SBI has definitely challenged the old paradigm and have forced its competitors to think. The irony is that only Public sectors banks are being moved by such moves while private sector banks are almost reluctant to do so. This is the time when issues which are clearly visible should be solved in the interest of general public. While risk control is important but it is also important to reward the customer with good track record even if they have taken loan from private banks.

Is someone Listening????


                                                             

Thursday, February 19, 2009

HDFC Home Loan - Prepayment Penalty increased from 2% to 3%

SBI and other Public Sector Banks has given a real blow to its competitors. HDFC which is market leader in Home Loan segment cannot be seen more frustrated and terrified than these days. HDFC has done everything to fool the investor and the last straw is giving them financial blow in form of increase in prepayment charges.

This NBFC is real laughing stock in its own offices too. The visible shattered Mr. Deepak Parekh could not hide his frustration and blasted against SBI low rates in national channels. The frustration is now in open and people can see it much clearly than ever. HDFC did almost everything to attack the move by SBI

1) To start with its agents started a campaign telling prospects that how SBI loan is mere an eye wash based on amortization schedule. It did not worked.
2) Secondly they played with rates which SBI would charge after 1 year, which did not worked either because SBI rates historically has been much low compared to most of the banks.
3) Finally you could see its agent really begging to customer with no argument left on their side.
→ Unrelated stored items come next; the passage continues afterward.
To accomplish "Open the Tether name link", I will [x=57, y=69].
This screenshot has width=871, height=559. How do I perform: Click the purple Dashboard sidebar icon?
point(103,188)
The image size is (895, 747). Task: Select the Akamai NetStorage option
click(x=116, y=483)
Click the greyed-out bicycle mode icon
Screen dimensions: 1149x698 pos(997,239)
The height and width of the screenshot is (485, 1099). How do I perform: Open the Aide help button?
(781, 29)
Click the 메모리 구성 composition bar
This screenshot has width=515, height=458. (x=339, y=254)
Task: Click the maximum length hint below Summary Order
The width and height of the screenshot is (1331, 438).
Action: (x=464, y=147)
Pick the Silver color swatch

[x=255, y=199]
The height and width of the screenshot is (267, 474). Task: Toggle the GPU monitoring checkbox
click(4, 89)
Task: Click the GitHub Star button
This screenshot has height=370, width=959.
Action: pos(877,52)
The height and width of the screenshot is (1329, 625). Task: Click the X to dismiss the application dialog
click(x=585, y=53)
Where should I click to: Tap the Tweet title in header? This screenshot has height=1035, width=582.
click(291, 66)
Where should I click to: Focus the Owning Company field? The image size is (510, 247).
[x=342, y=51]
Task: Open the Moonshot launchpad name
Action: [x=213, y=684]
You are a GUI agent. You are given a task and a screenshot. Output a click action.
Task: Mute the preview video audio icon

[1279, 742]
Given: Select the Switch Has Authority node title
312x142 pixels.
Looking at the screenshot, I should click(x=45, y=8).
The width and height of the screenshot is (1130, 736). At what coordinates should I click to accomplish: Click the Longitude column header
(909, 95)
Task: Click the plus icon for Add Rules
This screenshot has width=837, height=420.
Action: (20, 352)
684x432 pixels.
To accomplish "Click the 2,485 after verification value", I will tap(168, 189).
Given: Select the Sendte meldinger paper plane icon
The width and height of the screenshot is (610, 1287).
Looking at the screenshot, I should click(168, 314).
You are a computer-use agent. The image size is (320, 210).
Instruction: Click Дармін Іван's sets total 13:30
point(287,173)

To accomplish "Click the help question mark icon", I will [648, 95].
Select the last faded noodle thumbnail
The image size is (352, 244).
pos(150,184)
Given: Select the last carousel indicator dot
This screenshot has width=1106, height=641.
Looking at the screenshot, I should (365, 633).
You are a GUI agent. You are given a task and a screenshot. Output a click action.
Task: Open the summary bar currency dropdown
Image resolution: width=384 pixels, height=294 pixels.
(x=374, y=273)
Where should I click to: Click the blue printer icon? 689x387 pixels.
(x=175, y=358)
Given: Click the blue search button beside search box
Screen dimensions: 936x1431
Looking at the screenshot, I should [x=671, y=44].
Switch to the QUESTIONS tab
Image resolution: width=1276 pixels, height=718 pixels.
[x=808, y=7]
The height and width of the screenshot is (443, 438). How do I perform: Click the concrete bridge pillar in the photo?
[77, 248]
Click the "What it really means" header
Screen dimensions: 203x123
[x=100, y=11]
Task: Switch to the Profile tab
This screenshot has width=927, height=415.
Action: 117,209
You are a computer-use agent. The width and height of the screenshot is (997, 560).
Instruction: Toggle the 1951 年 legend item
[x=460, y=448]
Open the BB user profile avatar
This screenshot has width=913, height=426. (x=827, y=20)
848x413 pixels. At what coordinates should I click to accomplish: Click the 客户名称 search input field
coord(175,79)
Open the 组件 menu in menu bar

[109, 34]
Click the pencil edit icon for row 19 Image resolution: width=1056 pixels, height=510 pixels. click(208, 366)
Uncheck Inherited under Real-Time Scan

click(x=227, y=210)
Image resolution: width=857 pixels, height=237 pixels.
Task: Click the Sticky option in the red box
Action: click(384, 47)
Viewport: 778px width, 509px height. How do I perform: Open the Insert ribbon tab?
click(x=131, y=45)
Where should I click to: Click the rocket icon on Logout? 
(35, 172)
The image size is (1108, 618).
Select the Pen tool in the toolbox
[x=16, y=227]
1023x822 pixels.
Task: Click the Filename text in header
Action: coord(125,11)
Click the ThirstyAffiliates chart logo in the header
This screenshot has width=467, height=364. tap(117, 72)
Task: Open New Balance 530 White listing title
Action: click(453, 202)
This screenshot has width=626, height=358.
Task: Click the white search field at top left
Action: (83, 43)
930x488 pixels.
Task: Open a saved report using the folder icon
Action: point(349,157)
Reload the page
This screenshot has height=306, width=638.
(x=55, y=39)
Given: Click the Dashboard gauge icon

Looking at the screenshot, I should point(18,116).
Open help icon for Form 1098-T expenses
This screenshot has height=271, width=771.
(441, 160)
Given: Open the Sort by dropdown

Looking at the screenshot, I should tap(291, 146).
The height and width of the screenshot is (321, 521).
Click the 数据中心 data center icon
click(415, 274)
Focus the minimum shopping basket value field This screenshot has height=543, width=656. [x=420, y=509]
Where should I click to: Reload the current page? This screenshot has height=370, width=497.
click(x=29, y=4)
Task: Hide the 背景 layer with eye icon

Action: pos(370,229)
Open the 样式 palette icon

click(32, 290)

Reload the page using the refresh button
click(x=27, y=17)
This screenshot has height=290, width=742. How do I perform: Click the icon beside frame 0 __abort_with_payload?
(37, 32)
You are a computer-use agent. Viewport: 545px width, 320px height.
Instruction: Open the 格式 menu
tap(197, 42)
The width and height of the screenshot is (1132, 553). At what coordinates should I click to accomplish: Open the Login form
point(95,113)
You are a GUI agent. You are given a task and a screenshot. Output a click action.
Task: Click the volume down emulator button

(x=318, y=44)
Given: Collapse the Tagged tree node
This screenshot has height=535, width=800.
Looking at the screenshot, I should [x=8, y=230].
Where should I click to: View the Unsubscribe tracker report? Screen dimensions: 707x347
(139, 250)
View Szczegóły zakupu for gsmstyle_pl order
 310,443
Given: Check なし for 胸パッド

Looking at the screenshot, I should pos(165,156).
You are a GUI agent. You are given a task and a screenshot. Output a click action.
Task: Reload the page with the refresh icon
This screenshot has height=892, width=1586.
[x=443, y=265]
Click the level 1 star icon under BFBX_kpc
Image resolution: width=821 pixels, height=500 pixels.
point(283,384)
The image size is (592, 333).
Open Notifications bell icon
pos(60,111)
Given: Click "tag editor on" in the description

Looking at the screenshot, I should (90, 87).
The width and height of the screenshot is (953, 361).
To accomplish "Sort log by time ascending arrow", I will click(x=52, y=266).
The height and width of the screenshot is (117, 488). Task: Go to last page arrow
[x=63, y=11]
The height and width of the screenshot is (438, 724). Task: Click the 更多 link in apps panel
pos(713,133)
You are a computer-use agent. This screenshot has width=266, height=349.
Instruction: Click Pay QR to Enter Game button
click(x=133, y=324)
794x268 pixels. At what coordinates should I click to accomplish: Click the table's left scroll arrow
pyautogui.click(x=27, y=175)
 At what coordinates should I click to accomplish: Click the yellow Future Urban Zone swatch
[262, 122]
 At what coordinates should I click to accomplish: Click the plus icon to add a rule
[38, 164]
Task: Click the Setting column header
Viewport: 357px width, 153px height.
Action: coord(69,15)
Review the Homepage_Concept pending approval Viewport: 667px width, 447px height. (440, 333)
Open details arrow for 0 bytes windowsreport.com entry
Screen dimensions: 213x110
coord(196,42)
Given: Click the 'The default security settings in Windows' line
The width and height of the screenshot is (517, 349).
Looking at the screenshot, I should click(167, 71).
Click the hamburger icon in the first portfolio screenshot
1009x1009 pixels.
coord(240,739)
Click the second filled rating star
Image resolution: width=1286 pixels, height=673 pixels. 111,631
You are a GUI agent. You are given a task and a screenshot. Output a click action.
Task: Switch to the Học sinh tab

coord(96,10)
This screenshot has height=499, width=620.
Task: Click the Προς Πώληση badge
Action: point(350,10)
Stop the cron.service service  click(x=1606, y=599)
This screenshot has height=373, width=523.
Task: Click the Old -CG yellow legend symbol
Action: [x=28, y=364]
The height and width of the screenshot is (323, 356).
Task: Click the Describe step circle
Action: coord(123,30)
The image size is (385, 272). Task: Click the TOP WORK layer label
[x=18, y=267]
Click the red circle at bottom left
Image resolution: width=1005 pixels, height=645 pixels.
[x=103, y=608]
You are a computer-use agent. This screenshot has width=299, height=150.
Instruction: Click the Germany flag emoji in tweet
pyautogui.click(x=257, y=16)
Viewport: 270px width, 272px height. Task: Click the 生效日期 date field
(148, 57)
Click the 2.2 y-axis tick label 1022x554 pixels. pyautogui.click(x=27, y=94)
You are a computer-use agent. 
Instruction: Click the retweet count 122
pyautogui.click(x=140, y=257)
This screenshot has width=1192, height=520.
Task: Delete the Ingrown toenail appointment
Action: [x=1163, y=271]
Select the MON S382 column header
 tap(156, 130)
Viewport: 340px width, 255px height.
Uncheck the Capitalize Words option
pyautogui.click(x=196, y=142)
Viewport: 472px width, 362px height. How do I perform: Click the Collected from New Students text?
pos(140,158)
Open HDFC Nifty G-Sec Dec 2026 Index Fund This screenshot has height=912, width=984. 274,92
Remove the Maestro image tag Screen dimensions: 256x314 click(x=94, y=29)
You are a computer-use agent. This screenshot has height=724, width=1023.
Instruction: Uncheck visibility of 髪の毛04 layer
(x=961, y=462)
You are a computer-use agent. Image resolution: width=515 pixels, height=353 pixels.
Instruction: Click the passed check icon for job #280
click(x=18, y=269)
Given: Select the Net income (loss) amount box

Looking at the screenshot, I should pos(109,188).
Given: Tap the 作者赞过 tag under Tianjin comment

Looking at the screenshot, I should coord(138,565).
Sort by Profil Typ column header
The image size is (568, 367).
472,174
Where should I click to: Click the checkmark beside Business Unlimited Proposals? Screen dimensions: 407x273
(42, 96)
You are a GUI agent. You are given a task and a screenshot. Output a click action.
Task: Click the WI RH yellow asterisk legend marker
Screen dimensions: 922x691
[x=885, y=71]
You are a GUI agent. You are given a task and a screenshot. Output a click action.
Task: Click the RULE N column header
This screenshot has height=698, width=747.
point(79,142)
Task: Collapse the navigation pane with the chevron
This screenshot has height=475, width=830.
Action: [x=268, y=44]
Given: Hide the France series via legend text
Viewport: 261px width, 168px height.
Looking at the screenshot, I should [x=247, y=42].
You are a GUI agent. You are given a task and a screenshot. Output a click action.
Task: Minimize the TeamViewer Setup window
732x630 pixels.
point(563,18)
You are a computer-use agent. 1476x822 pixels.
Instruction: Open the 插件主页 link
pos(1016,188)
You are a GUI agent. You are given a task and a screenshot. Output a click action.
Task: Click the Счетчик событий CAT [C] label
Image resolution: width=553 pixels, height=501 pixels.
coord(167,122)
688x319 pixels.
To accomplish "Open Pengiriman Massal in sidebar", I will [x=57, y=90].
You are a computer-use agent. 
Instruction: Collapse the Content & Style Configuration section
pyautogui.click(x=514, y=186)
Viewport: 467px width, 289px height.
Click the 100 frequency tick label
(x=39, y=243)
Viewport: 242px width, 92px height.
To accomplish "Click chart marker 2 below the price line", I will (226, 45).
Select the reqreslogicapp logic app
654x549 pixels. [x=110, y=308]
HDFC frustration is evident in recent days because enquiries has increased in its offices related to shifting of home loan. You would be lucky if you get an answer from them because it seems that they have sent all their customer care officials on a paid leave. Well atleast 4 mails and lots of bad words has not given me an answer about my principal and documents available with them.

The last ditch effort is to increase the prepayment penalty from 2% to 3% in case you are shifting loan to another Bank. Yes this has happened and HDFC did not cared to inform anyone. This is solely done to show how shifting loan would bring the whole transaction to a loss rather than a profit. Such a monopolistic attitude will be tolerated in India because rules merely don’t work here or are non-existant.

HDFC is very prompt and almost the first bank to increase the rate everytime they see an opportunity. But reverse is not true as they are never as eager to reduce them. So the plot here is that they will tell you the rate is 10.75% above 30 lakh loan. If your paper looks good and branch head see that you are eligible then you will get a call or sms saying that they have reduced rate to 10.5%. You would be happy to hear that but after 3 or 6 months your rates would be increased to all time high. Poor India fellas have no option but to live with it (now with penalty of 3%).

I think this rate war has some serious connotations which if studied clearly can help the strategist a lot. Few of them are
1) With low rate people have stormed to SBI for transferring their loan. Definitely there must be many credible people who would want to get away from clutches of greedy banks like HDFC. This is a clear loss of banks like HDFC because if the person application gets approved (SBI have stringent measures) than they would lose a good customer. So a drain of good portfolio of loans
2) Real Estate market can go up only when people who have bought house is given a capability to buy more. Yes they are risk taking individuals and know how to rotate money. If we can bring down rate of existing customers than it will give a real estate market a real push. These are the people who have seen the world, have gone through processes and understand how to play it. You cannot expect new customers in market when the market in itself look scary. Only people who can perform here is the seasoned ones.
3) If banks like HDFC did not bring its rate low for existing/new customer than their portfolio would soon tilt towards the bad ones. One might think that its thing of distant future but the seed has been sown. Today only those customers are coming to such banks who have been refused loan from banks like SBI.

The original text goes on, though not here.